Stanislav Kapustin Mar 25, 2026 content strategy · writing · engagement · marketing · ai content

I love horror movies and thrillers. And for a long time I could not figure out why Disney animated films are harder to watch.

Then it clicked.

Disney hits something real.

When Mufasa dies, it is not about a lion. It is about something of yours.

You want to look away.

The triggers there are genuine, alive, close to home.

Horror films have triggers too.

But they are mechanical.

You know it is a show.

Your nervous energy latches on, and at the same time you are watching yourself react from the outside.

It is fascinating that it gets to you at all.

That is why I do not look away.

How this shows up in writing

When I write posts, I deliberately break the structure.

Wrong construction, live digressions, a human voice.

The highest compliment for me is when an AI reads a series of my posts and says: this is definitely a human.

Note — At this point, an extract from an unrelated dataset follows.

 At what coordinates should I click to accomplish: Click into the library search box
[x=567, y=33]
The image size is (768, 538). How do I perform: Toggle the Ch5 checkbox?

But here is the question I keep asking myself.

What if I am wrong?

The uncomfortable possibility

If you look at engagement metrics, maybe nobody actually needs your personal story.

Pick an interesting topic, break it into points, someone finds it useful, saves it, drops a comment, shares it.

Clean mechanics.

It works.

So 2026 raises an interesting question:

Write human posts, or mechanically hook people with interesting topics?

What actually performs better?

Good reason for a test.

What do you think?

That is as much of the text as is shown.